Forum Moderators: Robert Charlton & goodroi

Message Too Old, No Replies

Old Trusted Sites No Longer As Good?

         

kidder

12:47 am on Dec 13, 2006 (gmt 0)

WebmasterWorld Senior Member 10+ Year Member



Like many webmasters on this board I have put years into my sites.

It seems right now far too easy for a new site to get into and on top of the serps. Things changed in June this year for us and many others here and have never been quite the same. We had age, trust and history on our side - somewhere this has been lost and I seriously think the "age" factor does not carry the weight it once did. Age / trust is the one thing a spammer can't their his hands on easily.

Google has the ability to roll in and roll out changes to the alog at will - why? Why do you need to have that level of control over something that should be about the same every time you use it?

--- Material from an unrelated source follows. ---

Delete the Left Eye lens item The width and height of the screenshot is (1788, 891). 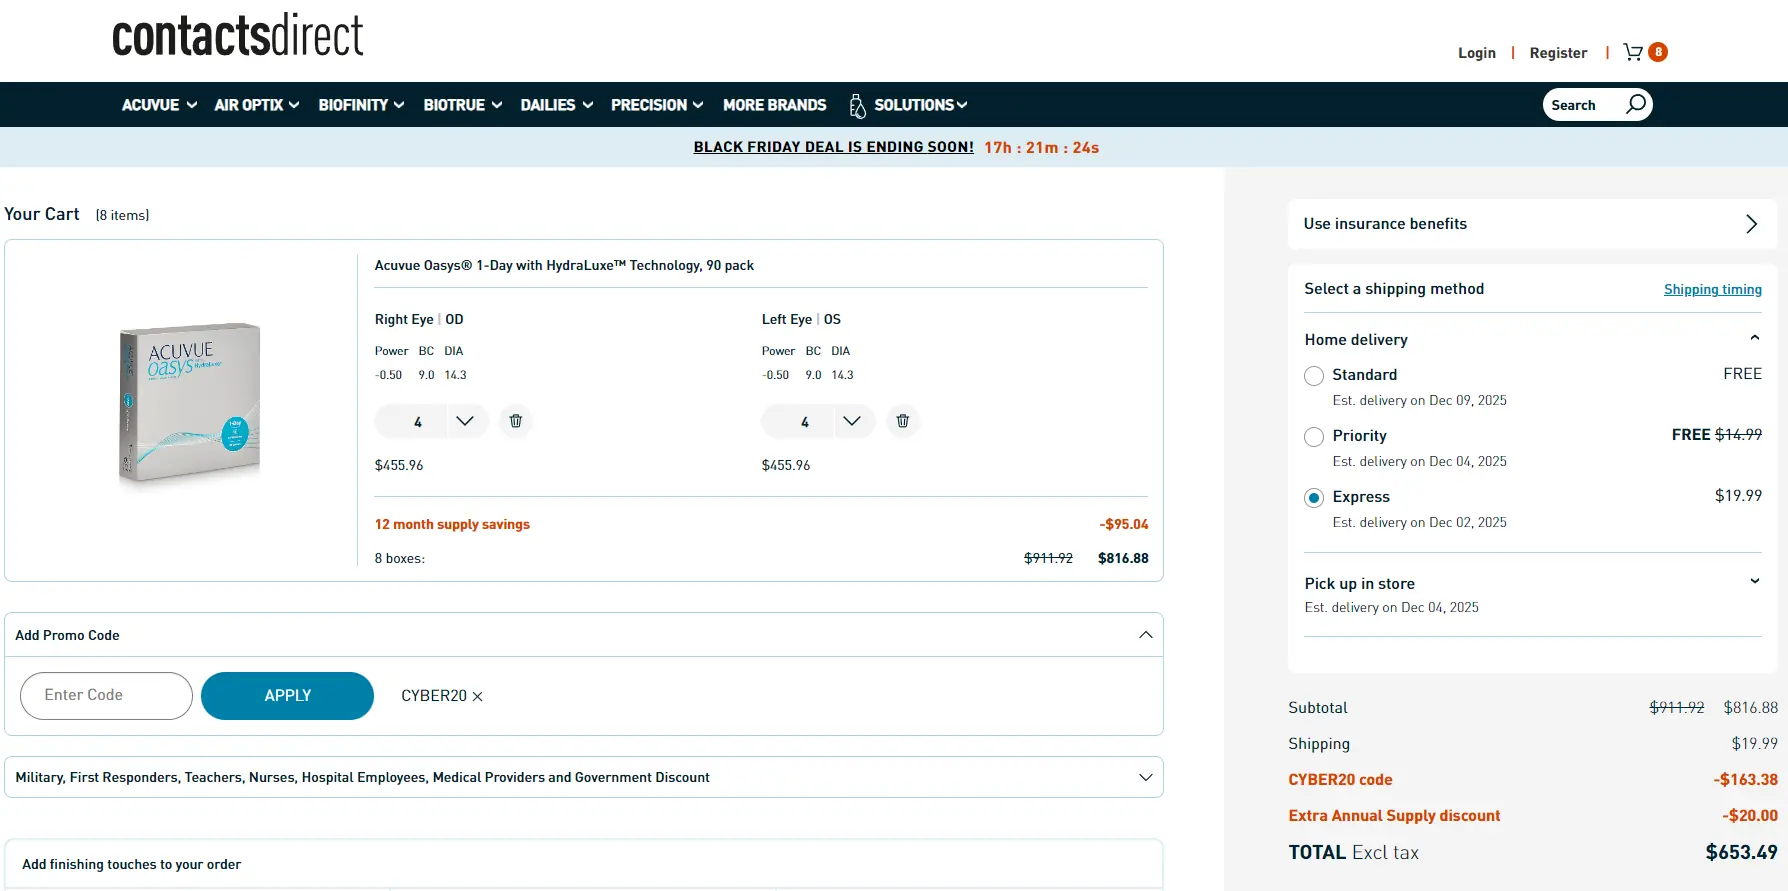tap(902, 421)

It's taken me 4 years to build the our database of members Like many others I have paid my dues - Just a few months ago a spammer popped up with stolen content with a network of sites in our vertical. Although the grammar was clearly "outsourced" and the sites content fraudulent and stolen the design and layout was very good. Clean CSS html but clearly a spam network linking into MFA sites. I thought in a competitive area with lots of "aged" sites this guy was going to struggle to get rankings and the "age" factor would protect the good guys. Just a couple of weeks back google proved to me that I was wrong when I saw at least 5 of these sites in the top 10 results one after the other.

The only way I can think to combat this is to do the exact same thing. It's far too easy for the spammers when they don't have to build a solid trusted history.

Decius

2:25 am on Dec 13, 2006 (gmt 0)

10+ Year Member



I absolutely dissagree, and I believe your perspective is entirely incorrect based on a biased perspective. Age should have very little to do with its relevency on any particular subject. New relevent information is more informative to users than old relevent information.

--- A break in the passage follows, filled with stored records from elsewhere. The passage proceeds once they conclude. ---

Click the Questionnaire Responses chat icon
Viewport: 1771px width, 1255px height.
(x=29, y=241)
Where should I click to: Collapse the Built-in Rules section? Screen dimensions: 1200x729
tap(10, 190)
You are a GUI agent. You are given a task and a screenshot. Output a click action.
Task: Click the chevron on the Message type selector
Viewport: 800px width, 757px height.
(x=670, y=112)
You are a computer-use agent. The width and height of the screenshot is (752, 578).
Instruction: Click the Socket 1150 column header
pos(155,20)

That isn't to say age should not contribute to the trust Google may put in a site, but with age comes a natural link buildup that in itself supports older sites without having to have an arbitrary boost because it is in fact older.

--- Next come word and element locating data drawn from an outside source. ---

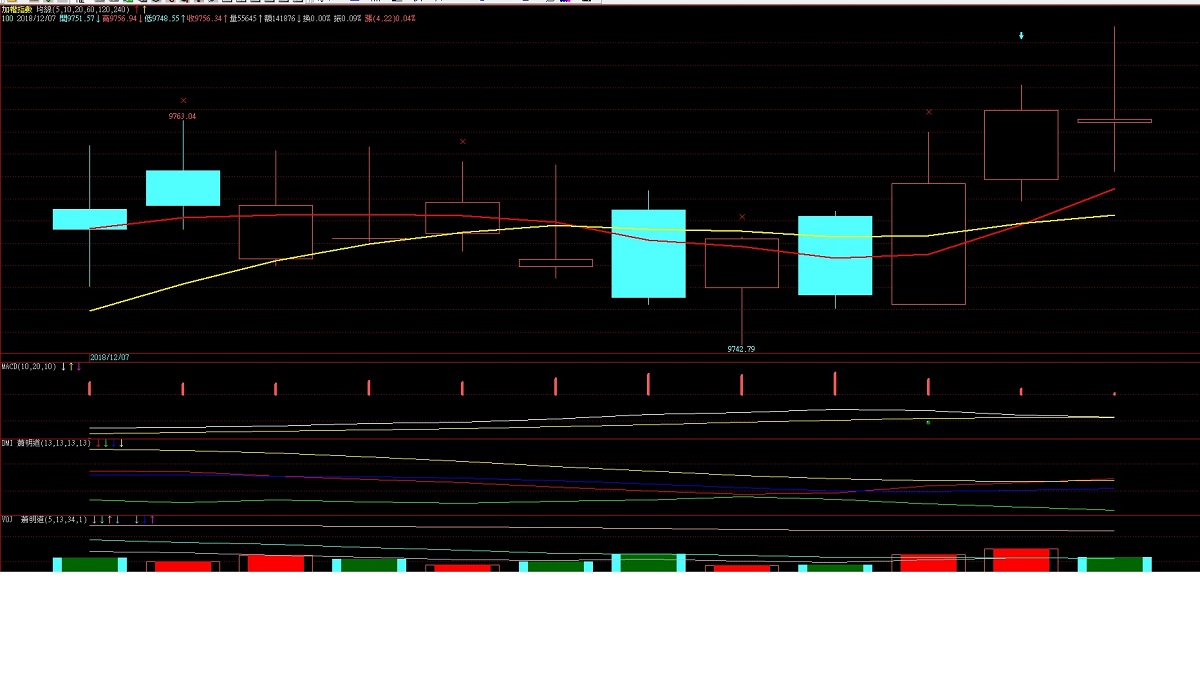The width and height of the screenshot is (1200, 692).
Task: Select the 2018/12/07 date marker on timeline
Action: [110, 357]
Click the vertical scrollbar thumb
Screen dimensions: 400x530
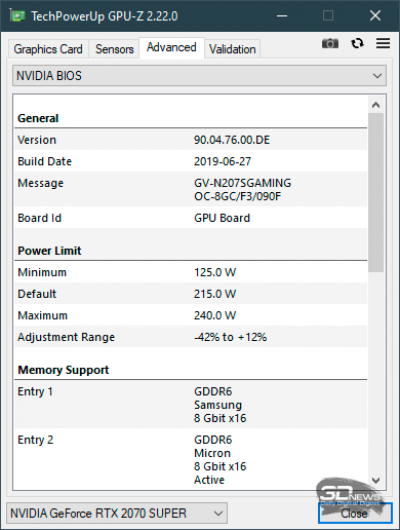pos(376,193)
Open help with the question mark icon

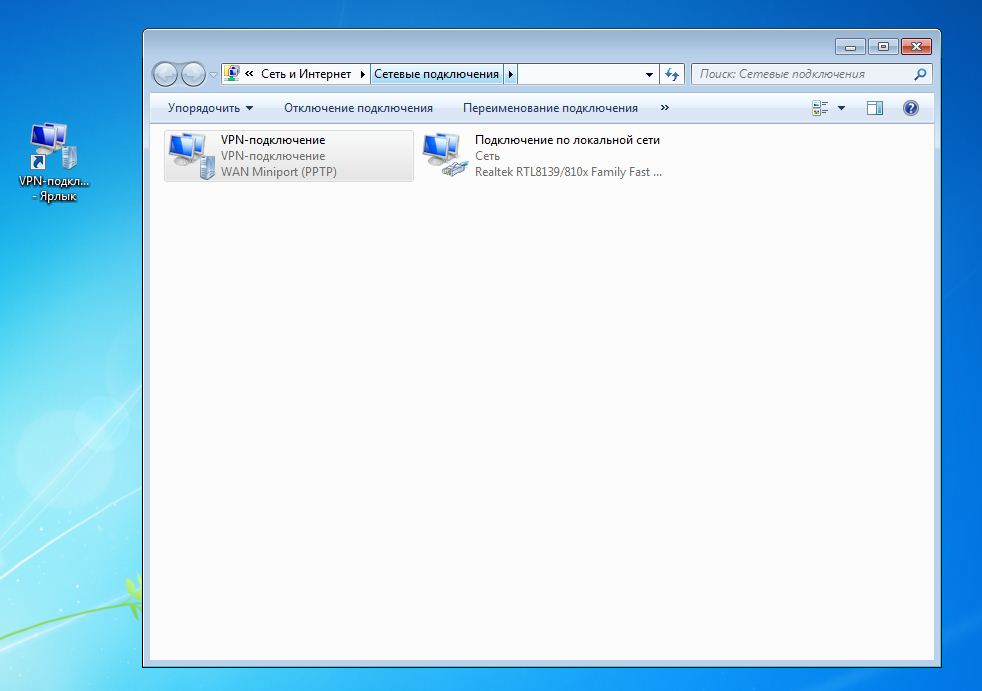(x=910, y=108)
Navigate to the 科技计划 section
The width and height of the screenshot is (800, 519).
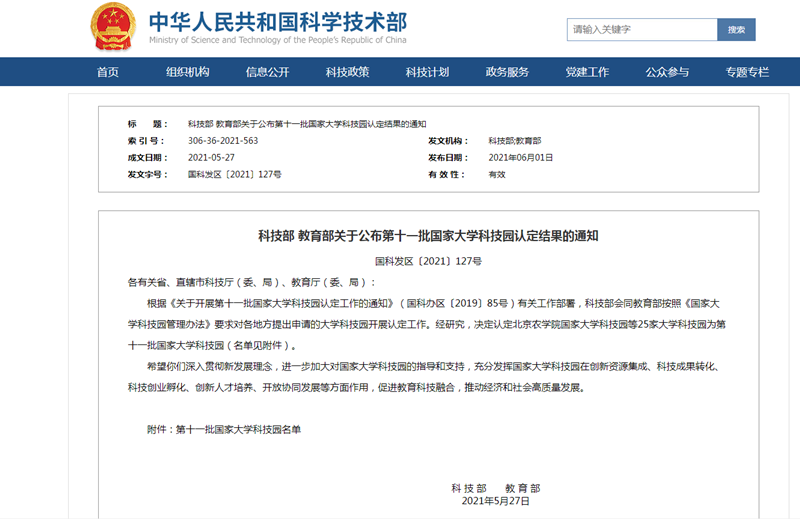[x=427, y=72]
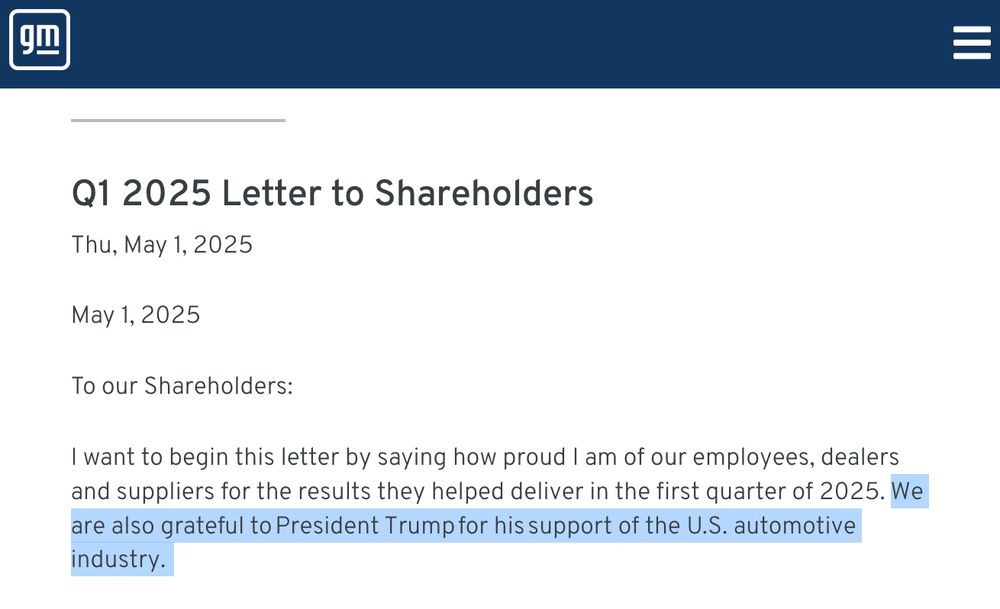Image resolution: width=1000 pixels, height=609 pixels.
Task: Click the Q1 2025 Letter to Shareholders heading
Action: tap(332, 193)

Google's largest mistake, in my opinion, is the heavy weight it places on older sites in comparison to newer ones.

Spammy results is a completely different issue (and it appears you have incorectly merged that complaint with something to do with age).

Your complaint should not be that there are newer sites. Your complaint should be that there are irrelevent spammy sites. Newer sites are good.

kidder

2:41 am on Dec 13, 2006 (gmt 0)

WebmasterWorld Senior Member 10+ Year Member



New information is good. Not the same information stolen and then served back into the serps via spam sites. Sorry but right now it is far to easy to spam and get paid.

Webmasters who work hard for years building legit sites need far better protection.

Decius

2:59 am on Dec 13, 2006 (gmt 0)

10+ Year Member



Webmasters who work hard for years building legit sites need far better protection.

"Webmasters who work hard" + "building legit sites need far better protection"

dataguy

3:37 am on Dec 13, 2006 (gmt 0)

WebmasterWorld Senior Member 10+ Year Member



Kidder... I totally agree. My site has been around for years and it hits every trust factor that I'm aware of. We have never done SEO on it because I felt like G recognized this site was an industry leader and was rewarding it with good rankings.

The site rankings have been in the dumper for 3 months now, and the explainations that I've received only indicate the G employees which talk to us don't know what they are talking about..... which is a funny parallel to what appears to be going on with the sites hit last week.

plasma

8:50 am on Dec 13, 2006 (gmt 0)

10+ Year Member



The OP wanted to say, that if there is a duplicate content issue, the oldest page should be the one with the highest rank amongst them, and I totally agree with that.

kidder

10:13 am on Dec 13, 2006 (gmt 0)

WebmasterWorld Senior Member 10+ Year Member



Yeah that is a valid poiint also and you would think not all that hard to manage from a programming angle.